At one point in the
documentary I am Comic (a brilliant film, by the way, and highly recommended)
there is a segment with the inventor of “Comedy Evaluator Pro”, a fairly basic
program that measures how good a comic is based on the amount of laughter
and/or applause during their set. They
say a comic is worthy of headlining generates at least 18 seconds of laughter
per minute, which gives a score of 30.

When I saw that, it
went against everything I believe about standup. I was reminded of Robin Williams in Dead
Poets Society, instructing his students to tear out the introduction in their
poetry books that stated all poetry can be broken down into formulas. Of Andrew Dice Clay essentially bombing at
Dangerfields for his album The Day Laughter Died and saying, “Comedy isn’t
about laughter.” Many of the most
powerful things I’ve heard comics say weren’t very funny at all.

Still… it stuck with me. I’ve always been curious about it because I
knew it was available online, but I didn’t feel like paying for it (and I am
useless at torrents, unless you deem downloading viruses to be successful). But now I felt like I had a little money to
spend and it could be something interesting to write about, even if I ended up
with a sobering score. Imagine my glee
to discover it was free to try to 14 days.

It’s as simple as I
saw in the film- listen to a recording of your set, hold down the spacebar
whenever the crowd is laughing and/or applauding, ignore individual
reactions. The inventor is clearly
sensitive to the criticism he’s received for this program and defends it by
saying comedy may be subjective, but at the same time, no matter what a comic
does, dead air is dead air. His
suggestion for long setups is to throw in a joke or two to keep your score up
and it’s hard to argue with that.

I evaluated an 18-min
long set that I did in 2013 and posted on YouTube, one of the best sets I’ve
done, definitely the best one ever recorded, and one that I still send to club
owners hoping to get spots. I hadn’t
watched it in a long time and even without using the program I thought how old
it seemed, about all the “uh…”s and using too many words.
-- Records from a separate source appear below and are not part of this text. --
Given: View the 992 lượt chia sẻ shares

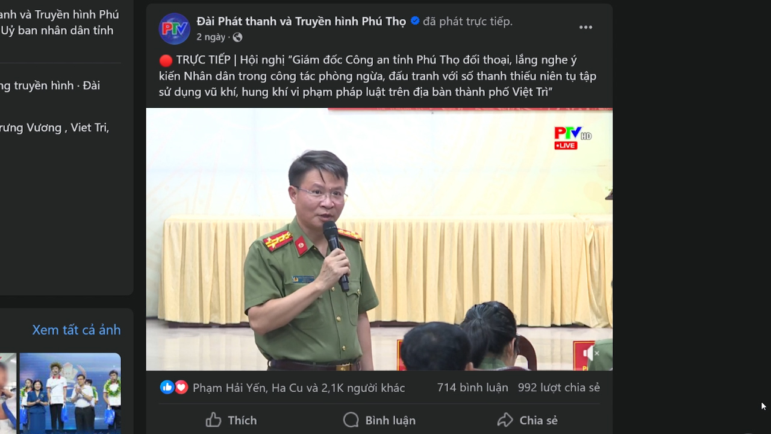Looking at the screenshot, I should [x=559, y=388].
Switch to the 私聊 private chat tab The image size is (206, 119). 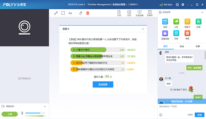pos(198,46)
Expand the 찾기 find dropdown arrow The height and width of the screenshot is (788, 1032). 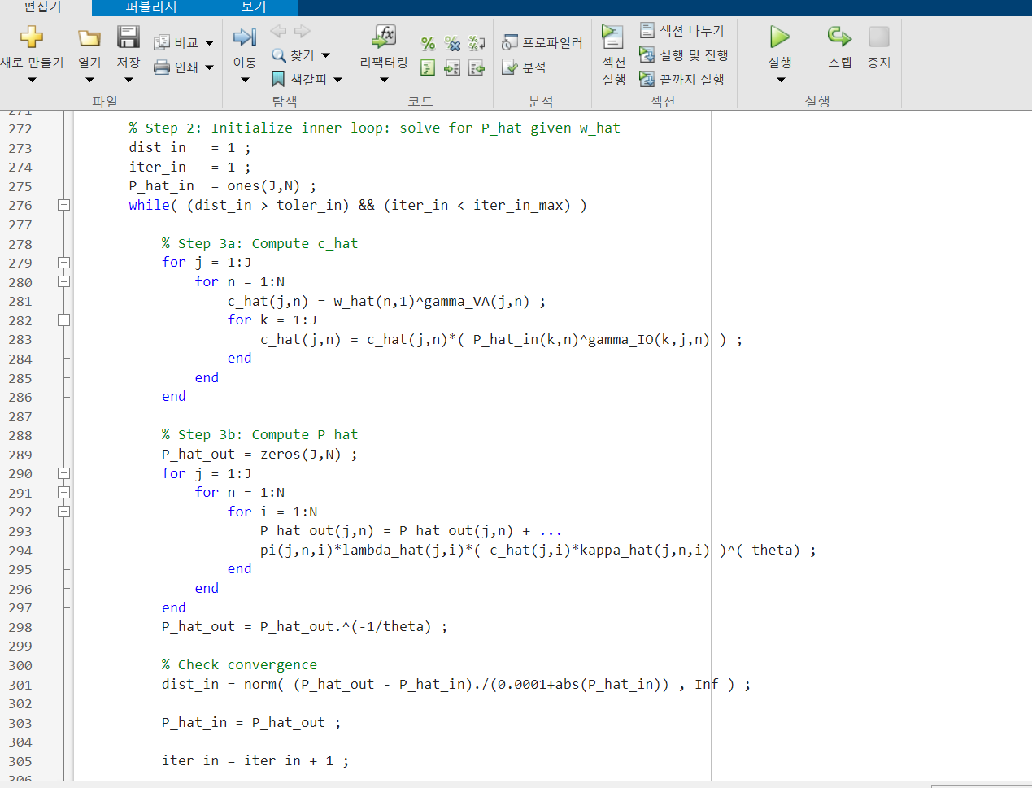pyautogui.click(x=326, y=55)
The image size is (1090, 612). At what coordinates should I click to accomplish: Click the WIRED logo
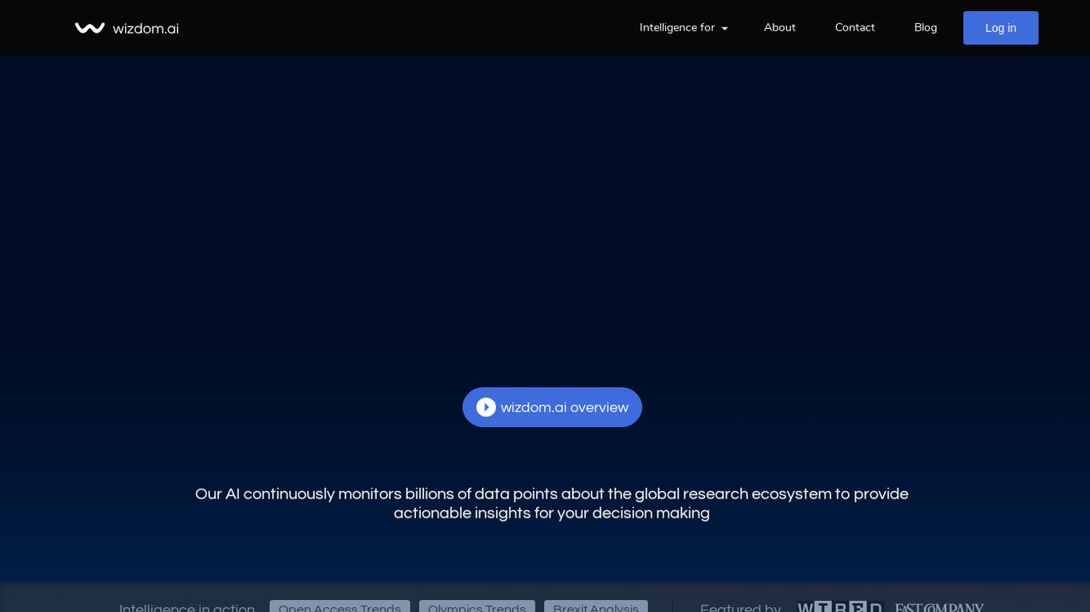point(839,607)
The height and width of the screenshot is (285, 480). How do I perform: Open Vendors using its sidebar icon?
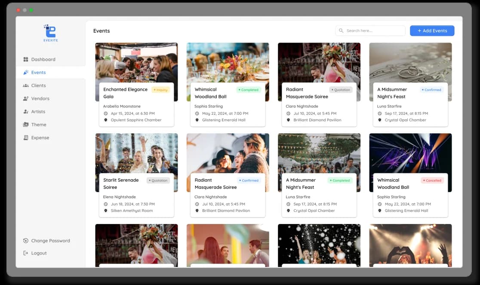click(x=27, y=98)
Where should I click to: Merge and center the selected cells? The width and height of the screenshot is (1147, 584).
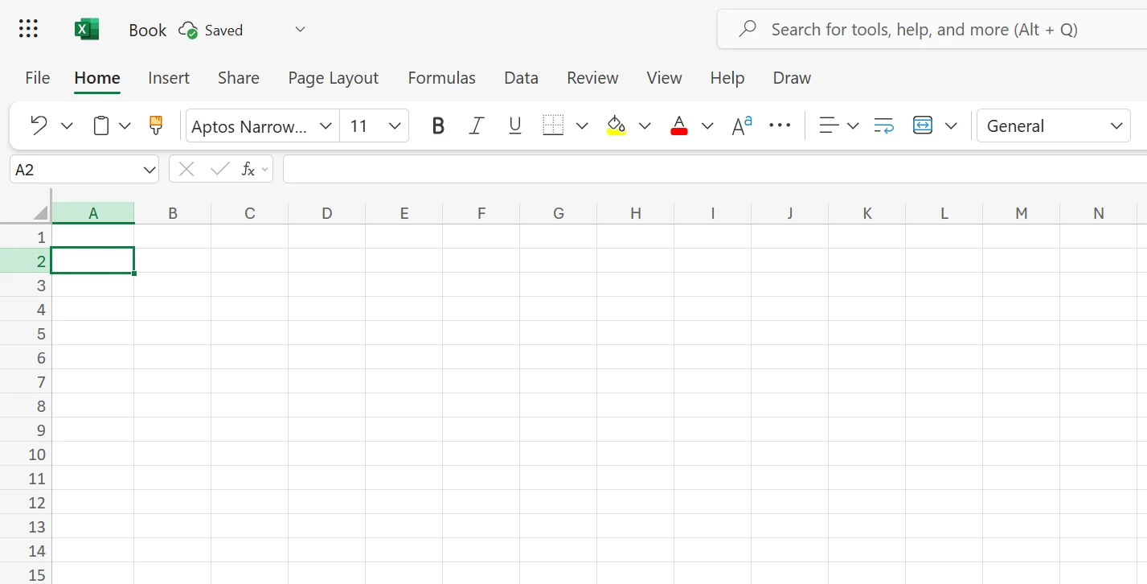(x=922, y=125)
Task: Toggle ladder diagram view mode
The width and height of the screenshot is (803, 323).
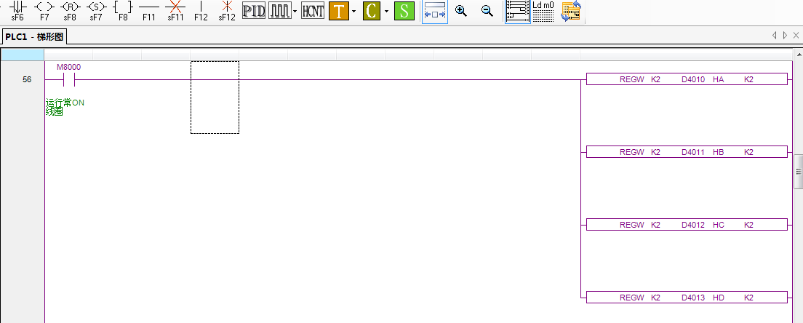Action: tap(517, 11)
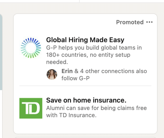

Feeling like I need to get a new recording,
hoping another year of standup since then has improved me somewhat.

Despite all of that,
it was a good set and the crowd was one of the biggest for which I’ve
performed, focused and generous with applause.
I got a score of 21, or a B, which was pleasantly satisfying. On the website they have a list of scores
from several different comics and seeing Bill Hicks with a 55 and Steven Wright
with 64 wasn’t surprising.

What is surprising is
that I didn’t come away from my experience with this program with a sour taste
in my mouth. As I said, the whole idea
of using software to review and apply a score to a performance is revolting,
but I can’t argue with the basic idea of needing less dead air in a set. Now if you’ll excuse me, I’m off to secretly
record my peers and see if they get lower scores than me.